**Activity**
With pictures left out, extract every line between the start of the records below and the line holding "Подробнее (66, 287)", inclusive.

**Saved entries**
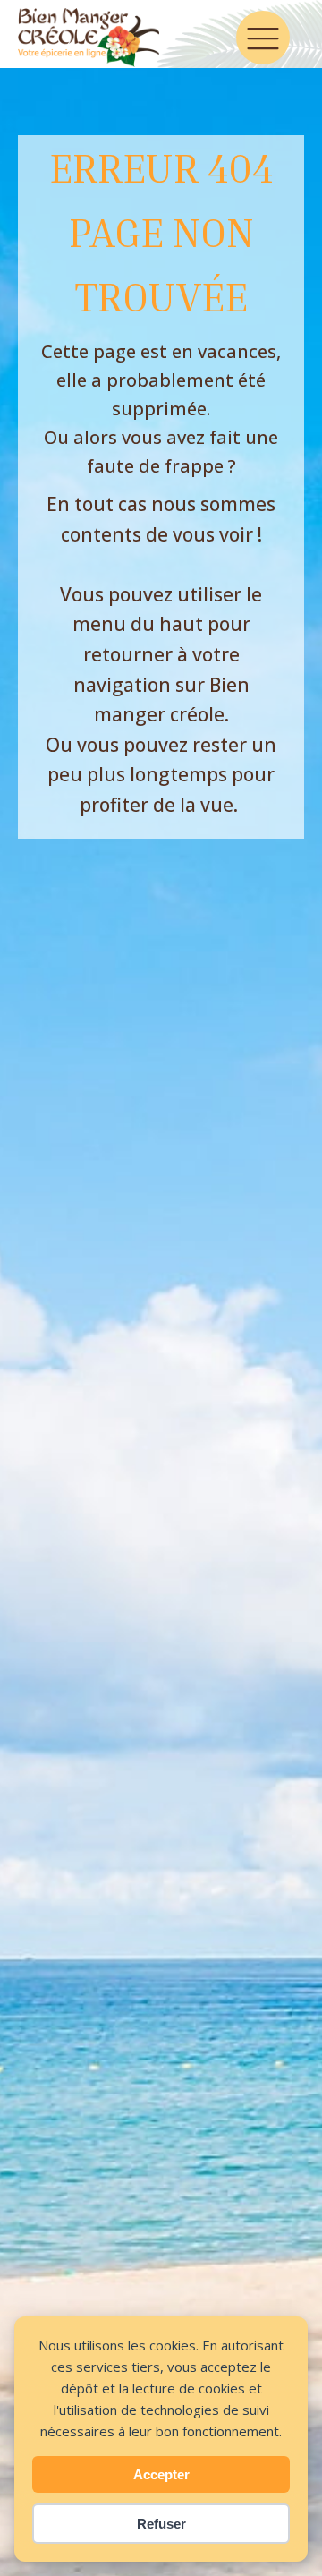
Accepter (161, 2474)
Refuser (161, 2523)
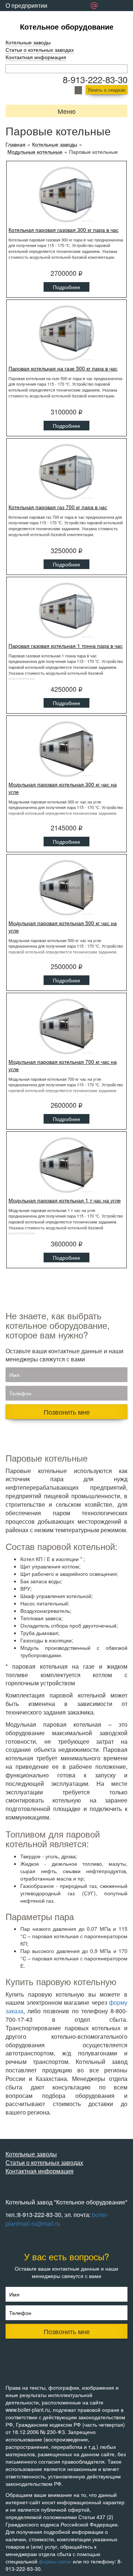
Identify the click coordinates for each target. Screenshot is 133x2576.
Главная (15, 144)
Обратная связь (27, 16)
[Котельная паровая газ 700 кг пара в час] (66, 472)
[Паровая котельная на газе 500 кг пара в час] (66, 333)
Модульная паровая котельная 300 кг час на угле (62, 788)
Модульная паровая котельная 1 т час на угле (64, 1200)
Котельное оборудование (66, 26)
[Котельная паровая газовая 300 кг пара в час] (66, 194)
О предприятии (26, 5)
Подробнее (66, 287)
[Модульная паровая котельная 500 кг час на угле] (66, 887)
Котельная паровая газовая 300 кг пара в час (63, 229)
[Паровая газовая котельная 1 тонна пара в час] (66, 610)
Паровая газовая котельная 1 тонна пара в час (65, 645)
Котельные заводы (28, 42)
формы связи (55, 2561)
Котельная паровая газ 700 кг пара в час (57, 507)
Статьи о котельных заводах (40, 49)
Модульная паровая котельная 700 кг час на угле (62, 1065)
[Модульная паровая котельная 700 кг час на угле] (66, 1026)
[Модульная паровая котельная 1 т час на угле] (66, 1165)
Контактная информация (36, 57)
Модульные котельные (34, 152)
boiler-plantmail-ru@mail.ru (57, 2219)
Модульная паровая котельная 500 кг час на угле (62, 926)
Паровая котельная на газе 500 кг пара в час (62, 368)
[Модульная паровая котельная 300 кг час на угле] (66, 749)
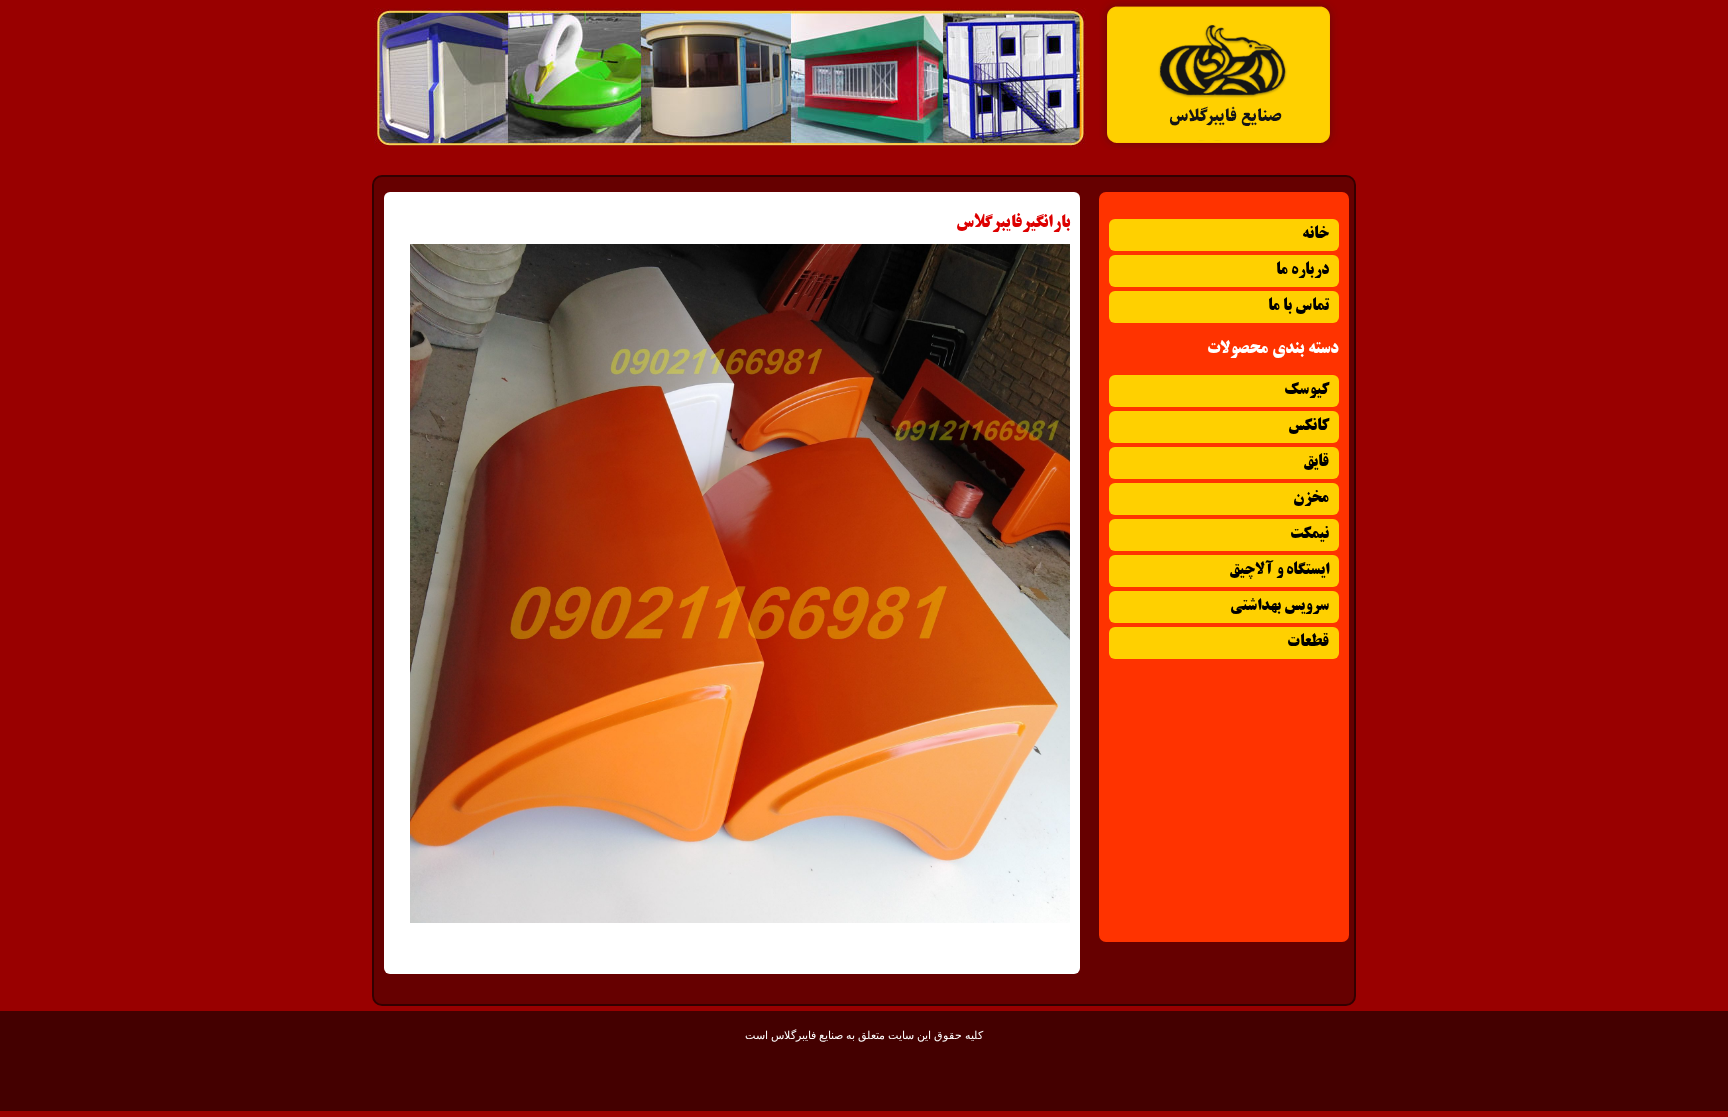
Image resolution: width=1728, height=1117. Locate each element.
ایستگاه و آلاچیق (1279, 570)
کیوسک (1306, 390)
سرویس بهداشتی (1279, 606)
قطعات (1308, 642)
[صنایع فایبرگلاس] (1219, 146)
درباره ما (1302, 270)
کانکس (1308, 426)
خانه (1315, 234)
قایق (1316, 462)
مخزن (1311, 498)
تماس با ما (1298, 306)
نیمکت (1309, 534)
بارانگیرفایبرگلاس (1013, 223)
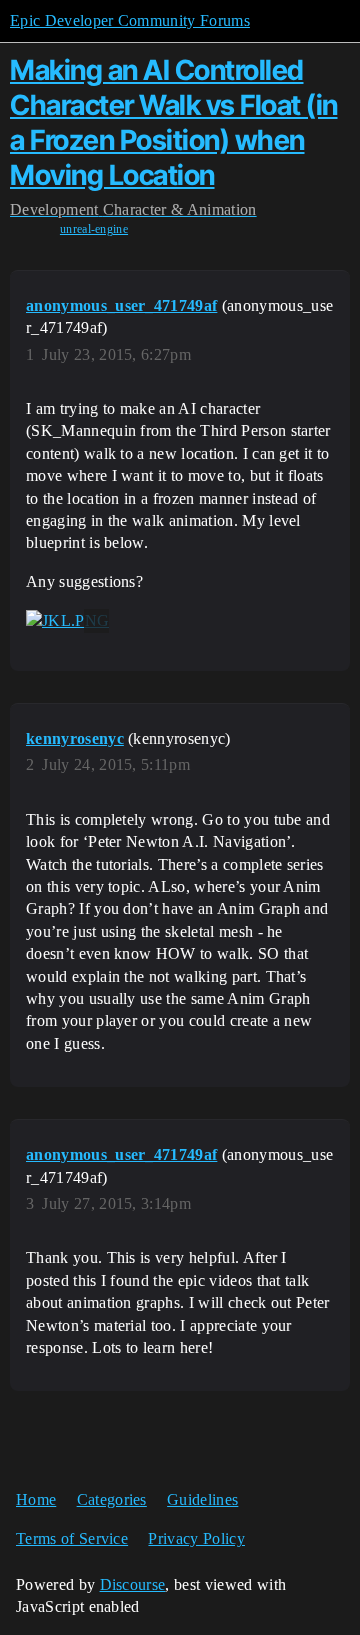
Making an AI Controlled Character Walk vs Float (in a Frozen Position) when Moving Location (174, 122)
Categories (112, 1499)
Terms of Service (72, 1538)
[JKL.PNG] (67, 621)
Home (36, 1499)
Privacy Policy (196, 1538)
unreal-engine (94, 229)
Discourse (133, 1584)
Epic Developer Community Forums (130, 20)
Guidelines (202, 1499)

**Response below**
Accepter (161, 2474)
Refuser (161, 2523)
Identify the click coordinates for each target. Screenshot is 133x2576.
Главная (15, 144)
Обратная связь (27, 16)
[Котельная паровая газ 700 кг пара в час] (66, 472)
[Паровая котельная на газе 500 кг пара в час] (66, 333)
Модульная паровая котельная 300 кг час на угле (62, 788)
Модульная паровая котельная 1 т час на угле (64, 1200)
Котельное оборудование (66, 26)
[Котельная паровая газовая 300 кг пара в час] (66, 194)
О предприятии (26, 5)
Подробнее (66, 287)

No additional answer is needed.